In conclusion, Wolfe is decidedly a particular taste. Some will like his long lyrical passages, his interesting sketches and vignettes, and will not mind the diffusiveness and the lack of a driving plot. Others will simply find it boring or, in the case of the Jewish characterization, appalling. Personally, a fan of the lyricism and vignettes, I loved the opening half or so of the novel, though I certainly wouldn’t have minded more of a plot to move it along; though I like some parts of the latter half, with George and Esther, it felt like what little plot there was had stalled, since it was simply “George living with Esther in the city” for hundreds of pages. The city vignettes, many of them involving rich parties or theatre folk, were also not as interesting to me as George’s Southern kinsmen and townsmen.

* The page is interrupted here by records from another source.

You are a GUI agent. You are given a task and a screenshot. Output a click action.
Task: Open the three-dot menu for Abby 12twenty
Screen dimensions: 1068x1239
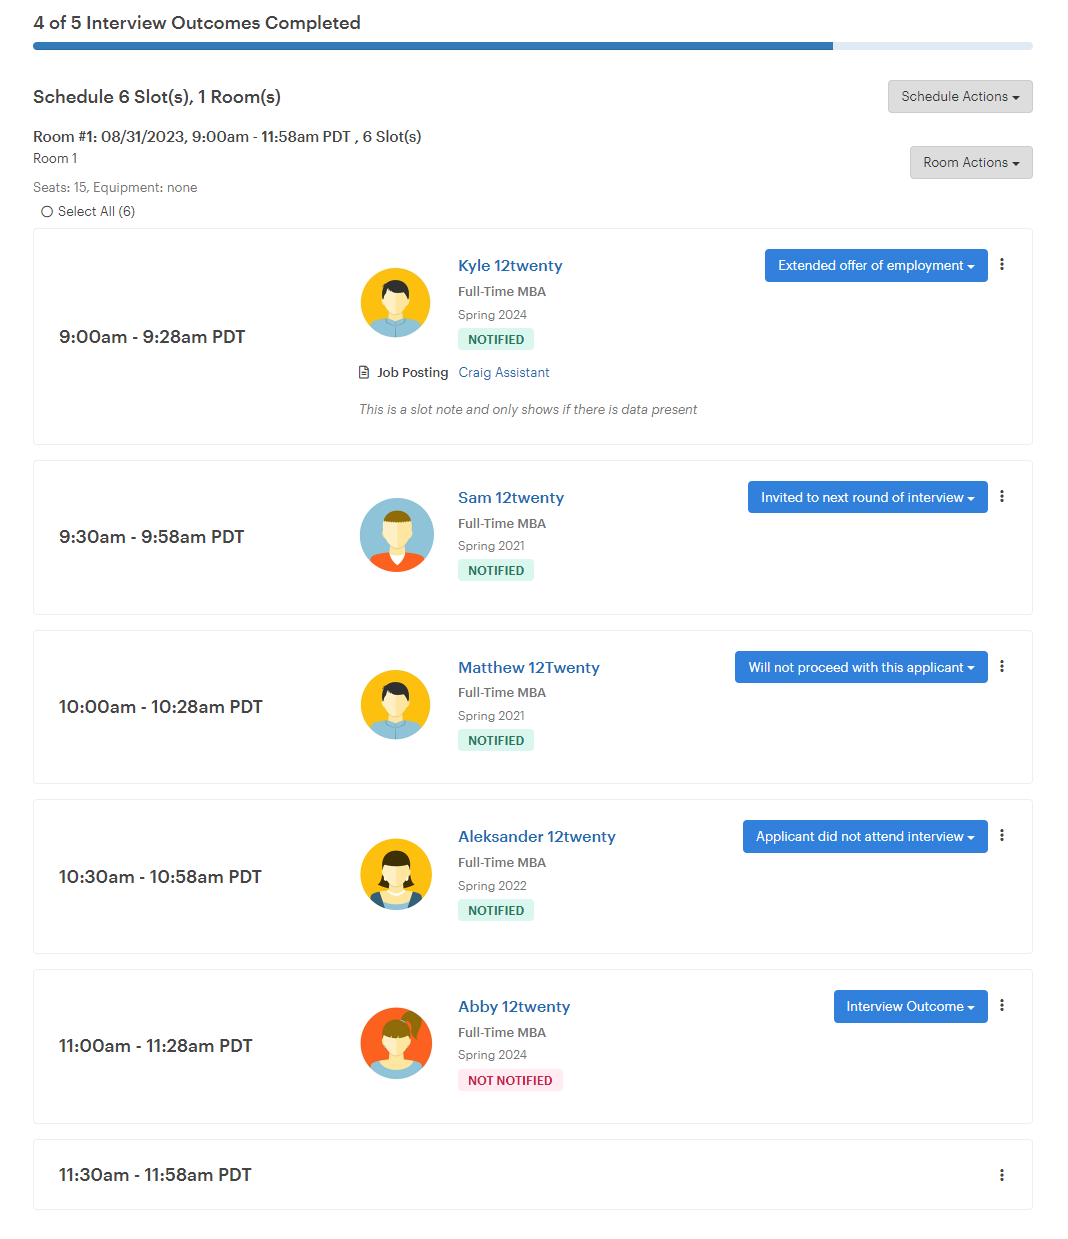tap(1002, 1006)
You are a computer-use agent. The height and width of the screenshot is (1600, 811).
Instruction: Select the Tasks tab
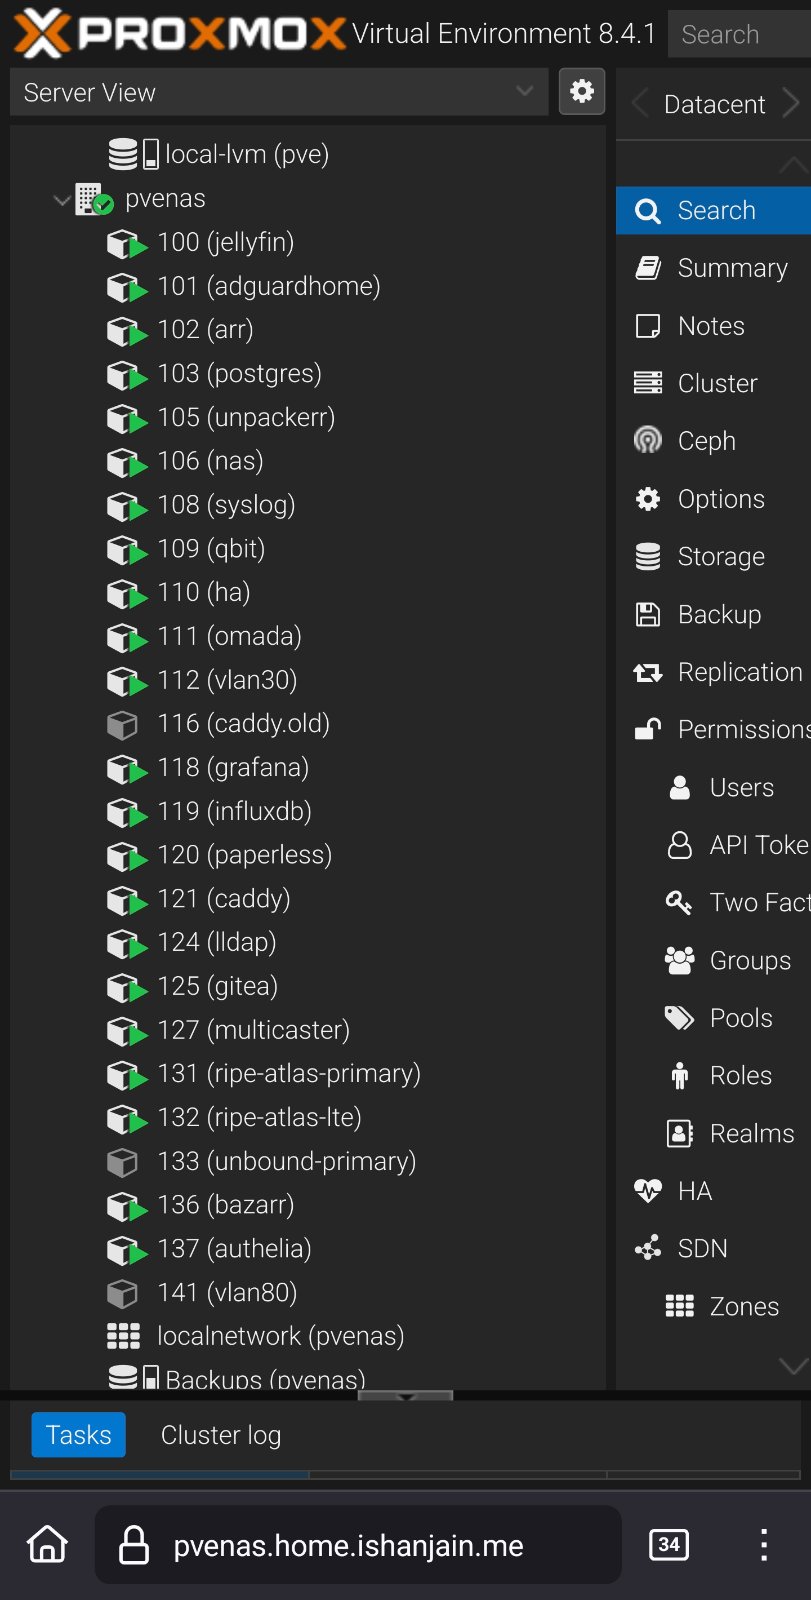pyautogui.click(x=78, y=1435)
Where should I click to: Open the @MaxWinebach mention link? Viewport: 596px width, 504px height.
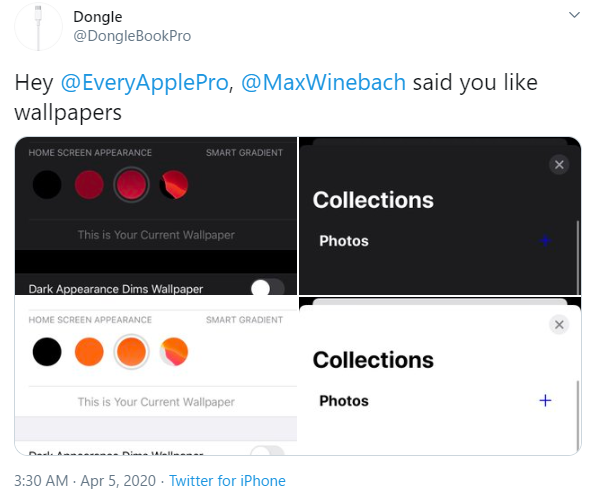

Above all, though, the last portion of the book, with George and Esther’s vicious, disgusting catfights, and the completely boring European expedition, really flubbed the landing for me; in particular, I had trouble seeing how Esther could possibly still want to be with George after how awfully he had treated her. Perhaps, though, it becomes clearer in the sequel. Certainly, even if I disliked the ending, I acquired a taste for Wolfe from reading The Web and the Rock, and I will gladly pick up any other of his works that I run across. Though it was lacking in many respects, it gave me a taste for Wolfe, a particular taste that will, above all, dictate your liking for this work.